この作業は、福岡出身の元僧侶で、タイやミャンマーで長きに亘りNGO活動を続けている井本勝幸氏が、国民から浄財を募り実現したものである。
さて、ここからが本題である。
日本は、テイン・セイン大統領の軍政からの脱却と民主化実現を支援するために多大の助力をしてきた。私が担当する少数民族武装勢力地域での米、塩、油、豆等々の人道支援は、足を踏み入れることさえ困難な地域へ、延べ53万人に届けられている。これは日本政府・外務省の英断であり、日本財団のこの大規模な支援活動は、各国政府や国際機関からも高い評価を得ている。
少数民族武装勢力地域に米を配布
そこでミャンマーと日本との関係をさらに進化・拡大するための友好のしるしとして、この10柱の遺骨の引き渡し式をテイン・セイン大統領に行っていただきたいと依頼した。
大統領は「ミャンマーは小乗仏教です。遺骨は不浄なもの、穢れているものです。それを大統領が持ったりしたら大変な問題になります」と話された。そこでミン・アウン・フライン国軍司令官に直談判で、「あなたは兵士を預かる最高司令官であられます。日本軍の英霊のために、是非、ご遺骨の引渡し式をお願いしたい」と依頼したところ、困惑した表情で「この問題は大統領の特別許可が必要です」と、やんわり断られてしまった。
そのため、担当は文化省とのことで、エーミンチュー文化大臣より引渡しを受けることとなった。大臣は「文化省は考古学資料も担当しているが、古代の人骨すら展示することはありません」と言う。当方の遺骨の資料・写真を提示したところ、同席した高官たちが見て見ぬ振りをされたのには二度びっくりした。
ミャンマーでは火葬の後の骨は全部捨てられ、墓はないのである。日本では、東日本大震災から5年たった今もなを遺体を探しているのに、何という違いだろう。

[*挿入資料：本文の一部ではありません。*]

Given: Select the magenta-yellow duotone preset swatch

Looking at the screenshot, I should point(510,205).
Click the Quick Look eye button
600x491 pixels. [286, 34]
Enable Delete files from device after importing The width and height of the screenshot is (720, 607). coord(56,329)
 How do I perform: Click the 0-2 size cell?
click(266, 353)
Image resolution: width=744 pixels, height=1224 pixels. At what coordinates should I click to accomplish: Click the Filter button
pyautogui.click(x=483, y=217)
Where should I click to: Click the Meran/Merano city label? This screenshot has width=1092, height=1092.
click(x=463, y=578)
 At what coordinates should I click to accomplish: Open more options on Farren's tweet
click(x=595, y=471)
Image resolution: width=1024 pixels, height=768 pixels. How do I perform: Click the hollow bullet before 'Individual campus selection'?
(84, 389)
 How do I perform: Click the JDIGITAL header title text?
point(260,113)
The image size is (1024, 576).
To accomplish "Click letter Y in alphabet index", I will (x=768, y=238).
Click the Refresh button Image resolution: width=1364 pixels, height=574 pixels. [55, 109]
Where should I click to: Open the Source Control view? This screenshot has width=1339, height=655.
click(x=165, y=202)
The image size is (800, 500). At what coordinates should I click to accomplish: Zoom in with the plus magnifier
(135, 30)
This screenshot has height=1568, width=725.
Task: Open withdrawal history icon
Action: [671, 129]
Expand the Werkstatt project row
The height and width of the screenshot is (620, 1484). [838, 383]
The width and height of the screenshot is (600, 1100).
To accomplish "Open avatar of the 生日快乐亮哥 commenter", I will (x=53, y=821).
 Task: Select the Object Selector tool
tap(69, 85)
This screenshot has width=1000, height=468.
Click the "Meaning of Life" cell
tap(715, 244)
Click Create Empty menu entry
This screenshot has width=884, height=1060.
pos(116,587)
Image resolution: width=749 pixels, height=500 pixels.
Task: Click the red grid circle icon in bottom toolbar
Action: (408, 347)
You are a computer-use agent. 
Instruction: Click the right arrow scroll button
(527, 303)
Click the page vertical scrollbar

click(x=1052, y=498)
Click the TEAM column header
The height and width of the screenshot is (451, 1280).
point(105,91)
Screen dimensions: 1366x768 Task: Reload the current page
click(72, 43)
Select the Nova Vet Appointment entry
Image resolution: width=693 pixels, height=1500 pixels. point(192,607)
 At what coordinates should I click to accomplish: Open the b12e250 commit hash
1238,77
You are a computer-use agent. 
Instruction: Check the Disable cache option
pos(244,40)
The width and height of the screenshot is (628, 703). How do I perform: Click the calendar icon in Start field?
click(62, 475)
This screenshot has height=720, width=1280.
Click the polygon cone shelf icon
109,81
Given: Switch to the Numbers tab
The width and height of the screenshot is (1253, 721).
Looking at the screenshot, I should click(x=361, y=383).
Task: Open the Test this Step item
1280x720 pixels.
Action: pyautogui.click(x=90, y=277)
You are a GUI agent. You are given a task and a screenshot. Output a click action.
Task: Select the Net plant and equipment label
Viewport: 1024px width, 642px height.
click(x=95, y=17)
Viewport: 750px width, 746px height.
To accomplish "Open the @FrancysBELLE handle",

司馬遼太郎著の「この国のかたち」その1に「日本と仏教」の章があり、「本来の仏教は実にすっきりしている。人が死ねば空(くう)に帰する。教祖である釈迦(しゃか)にも墓はない。無論その十大弟子にも墓はなく、おしなべて墓という思想すらなく、墓そのものが非仏教的なのである」と書いている。これが正統派仏教なのであろう。
救済の思想は、釈迦が開いた本来の仏教には存在せず、その後数百年を経て出現した大乗仏教(日本・韓国)の中に現れる。しかし江戸中期の独創的思想家・富永仲基(なかもと)は、「大乗仏教は全て釈迦とは無関係の偽経である」と考察し、日本の仏教界に衝撃を与えた。司馬遼太郎氏は「現在なお、この富永仲基の説は破られていない」としるしている。
小乗仏教に墓のないことはわかった。
なぜ大乗仏教に墓があるのか、その関係を知りたいものである。